(SUPPLIED MATERIAL begins)

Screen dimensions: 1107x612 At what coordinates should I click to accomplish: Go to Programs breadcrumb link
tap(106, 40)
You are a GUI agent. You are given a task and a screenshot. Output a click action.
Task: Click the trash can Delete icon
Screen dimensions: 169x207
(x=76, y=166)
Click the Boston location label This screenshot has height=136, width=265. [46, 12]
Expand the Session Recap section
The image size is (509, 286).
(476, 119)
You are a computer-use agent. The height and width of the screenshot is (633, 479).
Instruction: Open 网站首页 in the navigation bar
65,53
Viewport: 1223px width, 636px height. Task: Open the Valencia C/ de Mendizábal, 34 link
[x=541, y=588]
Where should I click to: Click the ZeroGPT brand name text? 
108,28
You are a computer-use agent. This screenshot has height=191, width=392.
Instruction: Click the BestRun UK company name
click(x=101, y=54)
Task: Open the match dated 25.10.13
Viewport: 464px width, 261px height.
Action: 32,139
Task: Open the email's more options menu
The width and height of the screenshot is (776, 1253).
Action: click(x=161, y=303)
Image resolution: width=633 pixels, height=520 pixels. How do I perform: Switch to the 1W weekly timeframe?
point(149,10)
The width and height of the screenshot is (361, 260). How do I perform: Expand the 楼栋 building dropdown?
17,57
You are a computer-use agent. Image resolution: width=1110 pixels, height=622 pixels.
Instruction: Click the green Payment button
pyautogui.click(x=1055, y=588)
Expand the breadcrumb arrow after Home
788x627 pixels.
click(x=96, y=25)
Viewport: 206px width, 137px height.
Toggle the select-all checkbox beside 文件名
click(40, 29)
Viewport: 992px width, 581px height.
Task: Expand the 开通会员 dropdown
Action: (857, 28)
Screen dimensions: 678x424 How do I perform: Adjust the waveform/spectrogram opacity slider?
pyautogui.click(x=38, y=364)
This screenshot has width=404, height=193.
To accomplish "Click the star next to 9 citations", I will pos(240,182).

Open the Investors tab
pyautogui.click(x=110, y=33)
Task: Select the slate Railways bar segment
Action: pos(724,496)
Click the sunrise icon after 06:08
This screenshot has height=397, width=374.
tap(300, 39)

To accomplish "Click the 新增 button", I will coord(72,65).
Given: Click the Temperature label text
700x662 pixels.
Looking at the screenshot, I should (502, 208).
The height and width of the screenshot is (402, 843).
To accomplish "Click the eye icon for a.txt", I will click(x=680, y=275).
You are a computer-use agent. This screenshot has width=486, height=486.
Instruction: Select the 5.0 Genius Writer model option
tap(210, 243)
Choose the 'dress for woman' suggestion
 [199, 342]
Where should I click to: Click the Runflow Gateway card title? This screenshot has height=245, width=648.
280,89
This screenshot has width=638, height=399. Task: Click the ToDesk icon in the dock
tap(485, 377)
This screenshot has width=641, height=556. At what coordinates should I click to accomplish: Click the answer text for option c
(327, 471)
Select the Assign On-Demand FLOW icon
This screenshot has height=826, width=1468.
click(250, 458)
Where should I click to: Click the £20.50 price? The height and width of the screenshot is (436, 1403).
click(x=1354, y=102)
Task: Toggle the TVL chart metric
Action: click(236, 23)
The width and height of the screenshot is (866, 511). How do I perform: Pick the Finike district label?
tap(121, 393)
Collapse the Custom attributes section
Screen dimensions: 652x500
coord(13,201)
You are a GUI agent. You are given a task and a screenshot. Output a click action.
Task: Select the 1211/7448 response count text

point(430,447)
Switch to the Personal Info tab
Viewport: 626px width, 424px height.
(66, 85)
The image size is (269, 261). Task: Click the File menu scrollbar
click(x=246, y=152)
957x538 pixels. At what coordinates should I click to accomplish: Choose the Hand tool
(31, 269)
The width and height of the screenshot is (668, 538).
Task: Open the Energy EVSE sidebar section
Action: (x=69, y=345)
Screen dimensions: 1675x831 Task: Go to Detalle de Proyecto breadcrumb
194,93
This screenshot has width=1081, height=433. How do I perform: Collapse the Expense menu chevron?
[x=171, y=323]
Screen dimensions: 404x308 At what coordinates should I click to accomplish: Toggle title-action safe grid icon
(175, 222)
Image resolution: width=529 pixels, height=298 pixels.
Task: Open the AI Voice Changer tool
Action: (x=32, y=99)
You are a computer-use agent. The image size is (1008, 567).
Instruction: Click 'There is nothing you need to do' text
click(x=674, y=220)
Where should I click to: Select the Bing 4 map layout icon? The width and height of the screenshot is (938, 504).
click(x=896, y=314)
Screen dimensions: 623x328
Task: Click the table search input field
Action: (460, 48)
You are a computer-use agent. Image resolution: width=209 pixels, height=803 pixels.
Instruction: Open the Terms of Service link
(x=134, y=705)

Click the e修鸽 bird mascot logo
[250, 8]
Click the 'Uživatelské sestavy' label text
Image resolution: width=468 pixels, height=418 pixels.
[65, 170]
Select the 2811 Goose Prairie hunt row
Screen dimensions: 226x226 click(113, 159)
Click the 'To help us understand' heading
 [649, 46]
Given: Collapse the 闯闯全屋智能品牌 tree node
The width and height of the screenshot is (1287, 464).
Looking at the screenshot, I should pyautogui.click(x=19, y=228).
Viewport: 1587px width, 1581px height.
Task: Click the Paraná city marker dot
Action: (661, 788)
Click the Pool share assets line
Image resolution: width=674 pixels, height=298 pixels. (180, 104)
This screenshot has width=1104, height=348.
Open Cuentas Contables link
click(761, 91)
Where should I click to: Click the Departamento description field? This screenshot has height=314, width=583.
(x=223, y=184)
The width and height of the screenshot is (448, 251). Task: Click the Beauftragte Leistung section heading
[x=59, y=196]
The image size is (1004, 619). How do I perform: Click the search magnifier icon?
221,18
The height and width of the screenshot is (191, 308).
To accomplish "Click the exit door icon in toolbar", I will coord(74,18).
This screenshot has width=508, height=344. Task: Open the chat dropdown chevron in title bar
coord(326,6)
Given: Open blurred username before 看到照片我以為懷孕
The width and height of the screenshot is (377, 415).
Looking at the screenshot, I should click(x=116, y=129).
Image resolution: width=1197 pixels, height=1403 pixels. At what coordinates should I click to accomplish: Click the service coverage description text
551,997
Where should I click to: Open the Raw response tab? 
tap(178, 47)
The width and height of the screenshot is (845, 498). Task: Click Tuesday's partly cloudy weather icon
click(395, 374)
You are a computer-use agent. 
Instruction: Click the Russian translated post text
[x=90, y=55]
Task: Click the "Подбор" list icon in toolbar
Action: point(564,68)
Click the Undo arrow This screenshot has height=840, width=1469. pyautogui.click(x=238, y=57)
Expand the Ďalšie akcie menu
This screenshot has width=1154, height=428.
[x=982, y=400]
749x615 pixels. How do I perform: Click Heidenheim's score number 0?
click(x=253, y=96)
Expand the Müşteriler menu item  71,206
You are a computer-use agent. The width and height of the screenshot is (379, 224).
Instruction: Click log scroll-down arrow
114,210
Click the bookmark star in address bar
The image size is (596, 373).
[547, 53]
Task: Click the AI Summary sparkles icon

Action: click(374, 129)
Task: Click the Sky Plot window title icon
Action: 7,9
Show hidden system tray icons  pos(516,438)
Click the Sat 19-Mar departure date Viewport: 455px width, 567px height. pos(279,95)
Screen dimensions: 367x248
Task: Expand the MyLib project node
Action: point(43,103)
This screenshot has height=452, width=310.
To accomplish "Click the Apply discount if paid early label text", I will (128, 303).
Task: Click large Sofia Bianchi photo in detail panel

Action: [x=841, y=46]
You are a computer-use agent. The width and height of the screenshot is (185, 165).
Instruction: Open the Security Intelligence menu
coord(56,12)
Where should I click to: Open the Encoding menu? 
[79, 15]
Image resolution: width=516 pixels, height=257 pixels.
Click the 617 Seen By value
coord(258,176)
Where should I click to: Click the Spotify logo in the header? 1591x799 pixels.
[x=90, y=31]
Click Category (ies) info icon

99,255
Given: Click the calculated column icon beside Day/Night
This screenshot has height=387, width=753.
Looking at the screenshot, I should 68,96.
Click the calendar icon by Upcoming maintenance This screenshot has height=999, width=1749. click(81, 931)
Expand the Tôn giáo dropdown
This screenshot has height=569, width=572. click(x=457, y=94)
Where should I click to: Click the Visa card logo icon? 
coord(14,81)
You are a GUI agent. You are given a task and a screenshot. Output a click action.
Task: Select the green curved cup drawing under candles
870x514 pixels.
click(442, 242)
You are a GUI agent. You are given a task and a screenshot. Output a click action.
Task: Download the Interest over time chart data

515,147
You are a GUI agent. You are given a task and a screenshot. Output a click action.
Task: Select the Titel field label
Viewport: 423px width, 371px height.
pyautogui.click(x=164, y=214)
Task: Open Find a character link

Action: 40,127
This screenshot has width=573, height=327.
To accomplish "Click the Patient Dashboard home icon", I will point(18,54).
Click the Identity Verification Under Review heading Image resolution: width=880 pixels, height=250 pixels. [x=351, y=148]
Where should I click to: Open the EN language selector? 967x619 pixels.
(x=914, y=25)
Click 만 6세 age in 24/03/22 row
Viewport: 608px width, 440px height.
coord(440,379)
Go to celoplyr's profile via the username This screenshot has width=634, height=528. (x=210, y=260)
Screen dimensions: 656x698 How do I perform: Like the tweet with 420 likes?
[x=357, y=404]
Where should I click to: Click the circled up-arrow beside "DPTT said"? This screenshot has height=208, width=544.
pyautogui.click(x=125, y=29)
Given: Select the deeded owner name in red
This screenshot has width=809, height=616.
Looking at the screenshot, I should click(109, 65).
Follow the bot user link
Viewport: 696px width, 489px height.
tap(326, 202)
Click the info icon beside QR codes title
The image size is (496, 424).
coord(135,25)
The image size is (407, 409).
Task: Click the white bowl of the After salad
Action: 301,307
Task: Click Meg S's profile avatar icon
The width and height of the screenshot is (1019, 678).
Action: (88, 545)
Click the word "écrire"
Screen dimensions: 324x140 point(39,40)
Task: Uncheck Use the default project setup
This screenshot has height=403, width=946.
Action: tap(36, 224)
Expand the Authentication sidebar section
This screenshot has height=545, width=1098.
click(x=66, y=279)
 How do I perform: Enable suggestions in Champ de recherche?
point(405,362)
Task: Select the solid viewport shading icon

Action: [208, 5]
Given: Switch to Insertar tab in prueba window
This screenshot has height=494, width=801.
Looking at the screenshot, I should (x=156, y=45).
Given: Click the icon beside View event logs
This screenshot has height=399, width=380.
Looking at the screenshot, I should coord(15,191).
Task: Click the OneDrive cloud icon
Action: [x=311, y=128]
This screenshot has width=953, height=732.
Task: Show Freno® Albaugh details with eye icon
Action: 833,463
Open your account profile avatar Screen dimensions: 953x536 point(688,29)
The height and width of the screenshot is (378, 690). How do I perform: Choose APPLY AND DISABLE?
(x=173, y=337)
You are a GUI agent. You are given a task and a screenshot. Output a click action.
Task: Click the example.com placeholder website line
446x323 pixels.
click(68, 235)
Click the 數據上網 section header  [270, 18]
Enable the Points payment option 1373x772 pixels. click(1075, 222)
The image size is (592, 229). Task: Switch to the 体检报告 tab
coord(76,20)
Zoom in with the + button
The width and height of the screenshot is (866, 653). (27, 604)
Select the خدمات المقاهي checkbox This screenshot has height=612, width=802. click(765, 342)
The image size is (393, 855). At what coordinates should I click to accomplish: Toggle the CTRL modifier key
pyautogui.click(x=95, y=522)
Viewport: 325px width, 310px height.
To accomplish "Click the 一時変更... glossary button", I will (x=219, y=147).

(SUPPLIED MATERIAL ends)

Beginning at the line with "This screenshot has height=403, width=946." and ending at the last line of the entries, print every line exactly.

This screenshot has height=403, width=946.
Action: tap(36, 224)
Expand the Authentication sidebar section
This screenshot has height=545, width=1098.
click(x=66, y=279)
 How do I perform: Enable suggestions in Champ de recherche?
point(405,362)
Task: Select the solid viewport shading icon

Action: [208, 5]
Given: Switch to Insertar tab in prueba window
This screenshot has height=494, width=801.
Looking at the screenshot, I should (x=156, y=45).
Given: Click the icon beside View event logs
This screenshot has height=399, width=380.
Looking at the screenshot, I should coord(15,191).
Task: Click the OneDrive cloud icon
Action: [x=311, y=128]
This screenshot has width=953, height=732.
Task: Show Freno® Albaugh details with eye icon
Action: 833,463
Open your account profile avatar Screen dimensions: 953x536 point(688,29)
The height and width of the screenshot is (378, 690). How do I perform: Choose APPLY AND DISABLE?
(x=173, y=337)
You are a GUI agent. You are given a task and a screenshot. Output a click action.
Task: Click the example.com placeholder website line
446x323 pixels.
click(68, 235)
Click the 數據上網 section header  [270, 18]
Enable the Points payment option 1373x772 pixels. click(1075, 222)
The image size is (592, 229). Task: Switch to the 体检报告 tab
coord(76,20)
Zoom in with the + button
The width and height of the screenshot is (866, 653). (27, 604)
Select the خدمات المقاهي checkbox This screenshot has height=612, width=802. click(765, 342)
The image size is (393, 855). At what coordinates should I click to accomplish: Toggle the CTRL modifier key
pyautogui.click(x=95, y=522)
Viewport: 325px width, 310px height.
To accomplish "Click the 一時変更... glossary button", I will (x=219, y=147).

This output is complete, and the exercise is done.